=== INPUT DATA ===
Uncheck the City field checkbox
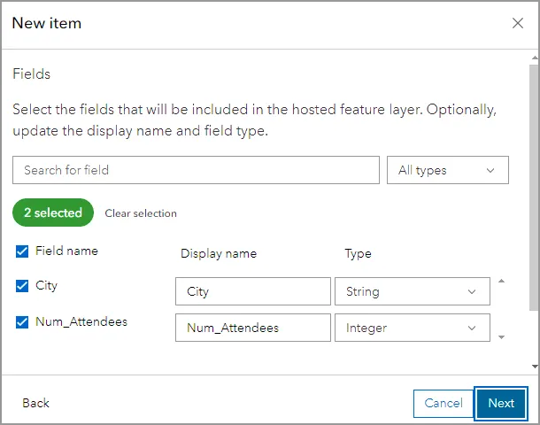The image size is (540, 425). [x=22, y=286]
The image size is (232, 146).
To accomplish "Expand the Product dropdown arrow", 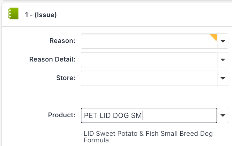I will click(x=223, y=115).
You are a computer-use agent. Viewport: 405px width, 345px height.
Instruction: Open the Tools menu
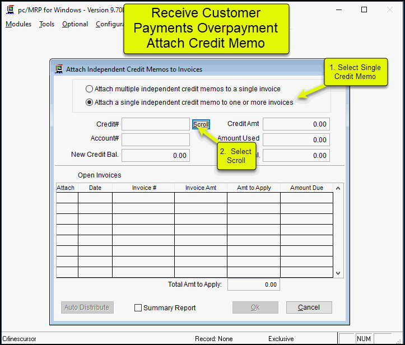46,24
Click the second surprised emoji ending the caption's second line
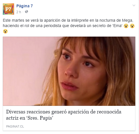This screenshot has height=134, width=139. point(132,26)
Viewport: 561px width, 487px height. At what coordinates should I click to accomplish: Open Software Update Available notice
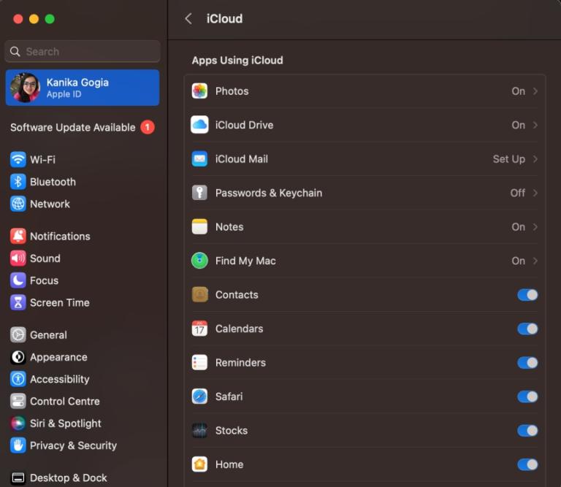coord(73,127)
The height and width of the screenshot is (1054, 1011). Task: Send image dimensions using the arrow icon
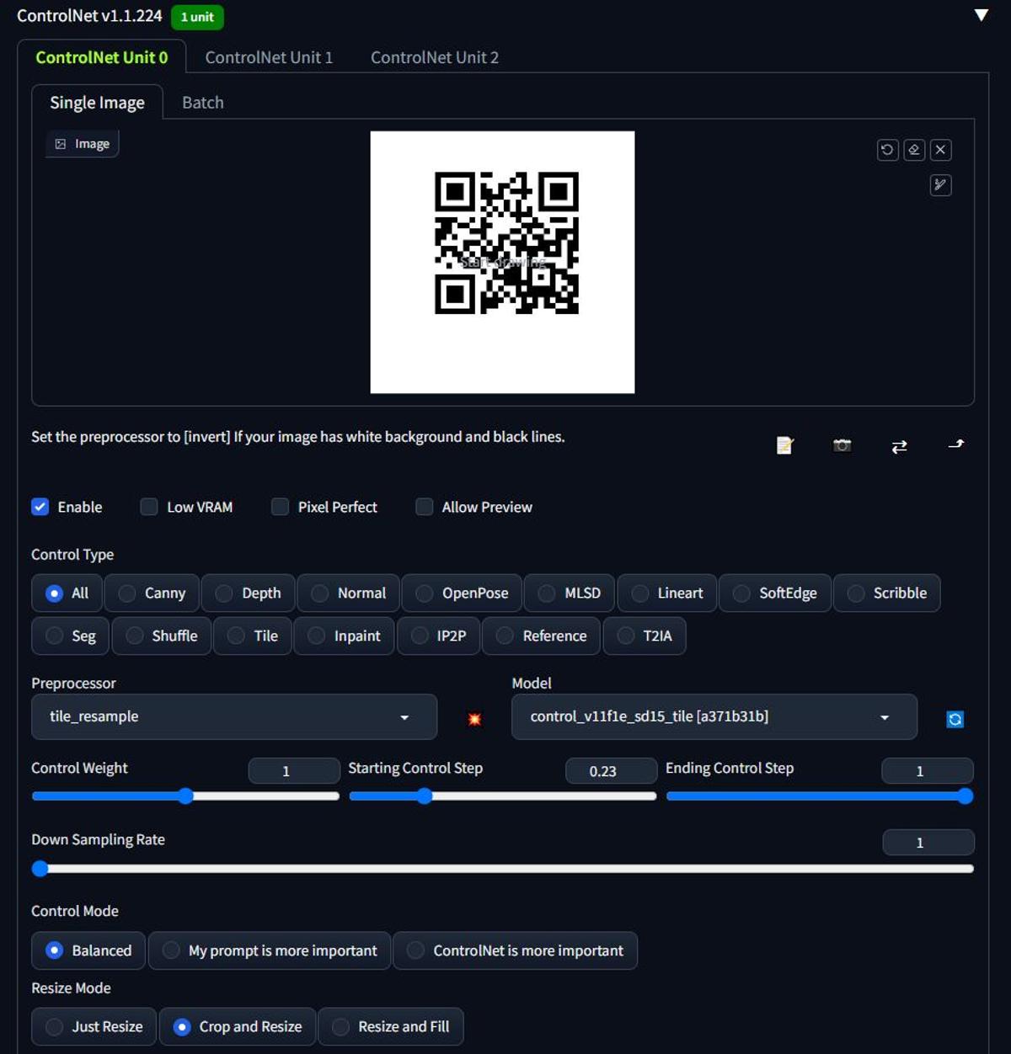pos(956,444)
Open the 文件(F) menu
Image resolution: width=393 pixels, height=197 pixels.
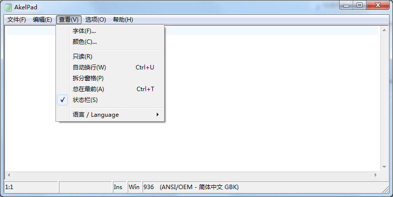17,20
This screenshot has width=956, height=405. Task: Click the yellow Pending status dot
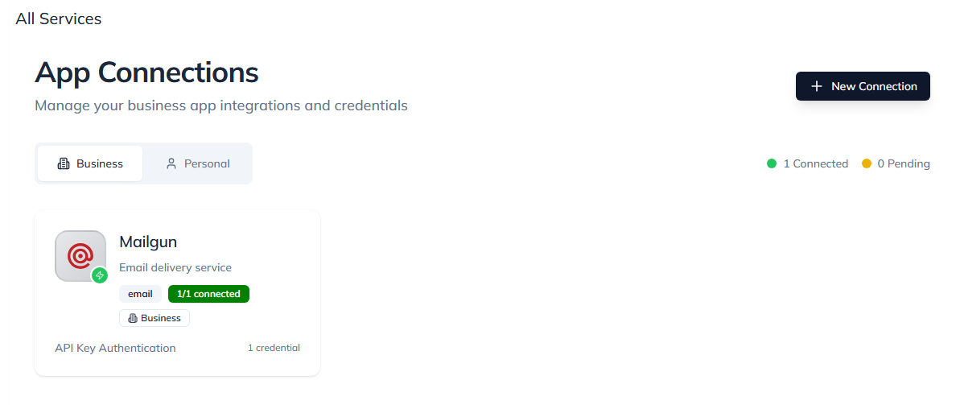coord(867,163)
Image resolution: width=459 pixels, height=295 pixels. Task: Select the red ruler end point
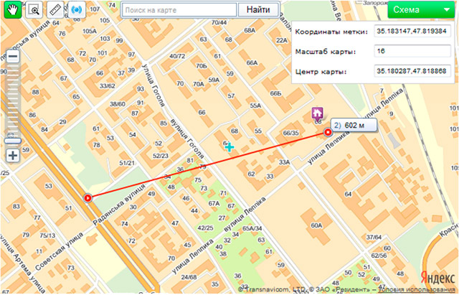(x=328, y=132)
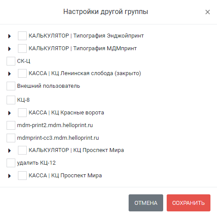Check the Типография Энджойпринт checkbox
The image size is (217, 214).
tap(22, 36)
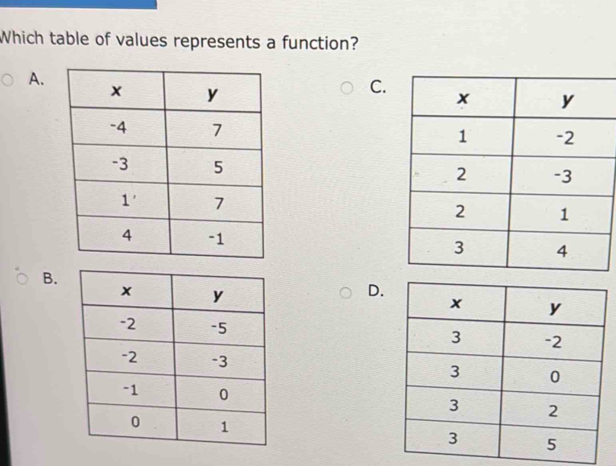Screen dimensions: 616x466
Task: Click the -1 y value in table A
Action: coord(214,238)
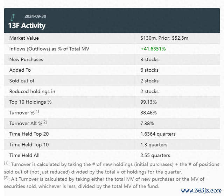Image resolution: width=224 pixels, height=196 pixels.
Task: Click the 3 stocks new purchases value
Action: [149, 59]
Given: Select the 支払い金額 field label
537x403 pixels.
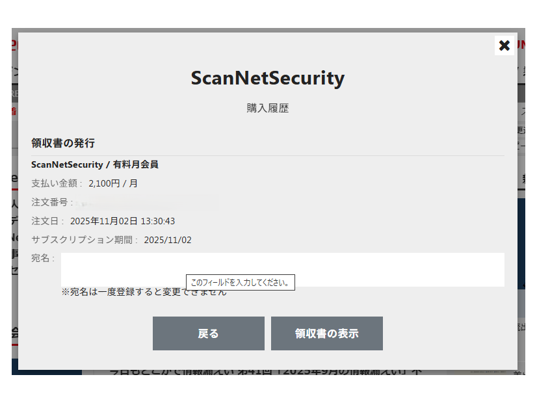Looking at the screenshot, I should pyautogui.click(x=49, y=183).
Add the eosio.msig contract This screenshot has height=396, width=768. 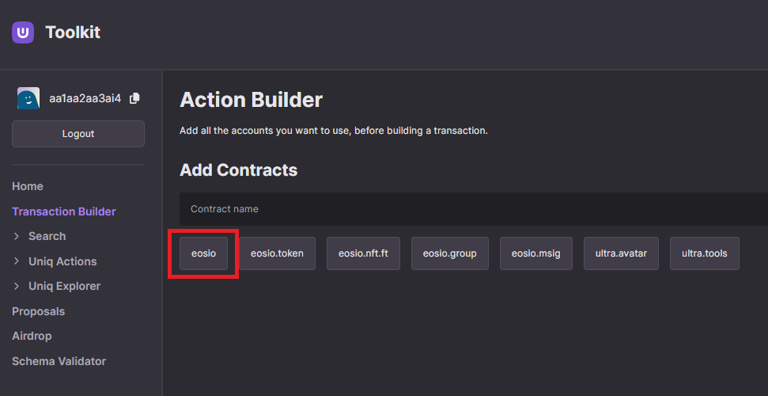coord(535,253)
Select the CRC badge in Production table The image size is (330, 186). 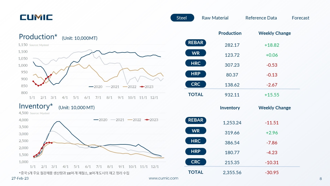tap(196, 84)
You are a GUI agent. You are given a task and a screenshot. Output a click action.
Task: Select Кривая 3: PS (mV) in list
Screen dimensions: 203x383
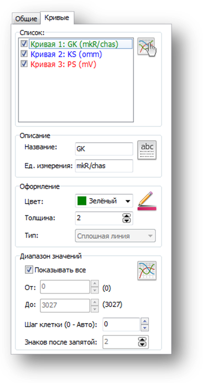tap(63, 64)
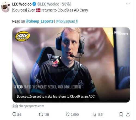136x120 pixels.
Task: Bookmark this tweet
Action: tap(121, 114)
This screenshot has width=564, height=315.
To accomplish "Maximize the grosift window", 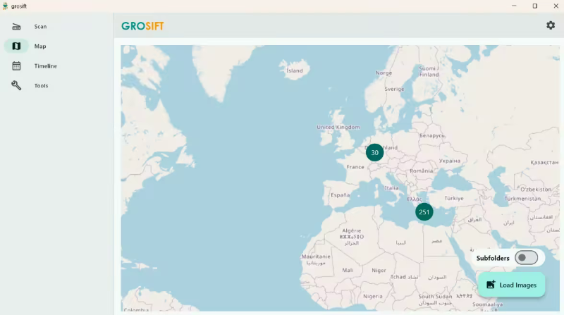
===
→ **TASK**
Would you copy all lines in the records where the string "agent" appears?

→ **ANSWER TO THIS TASK**
You are a computer-use agent. Viewport: 405px width, 345px height.
You are a GUI agent. You are given a task and a screenshot. Output a click action.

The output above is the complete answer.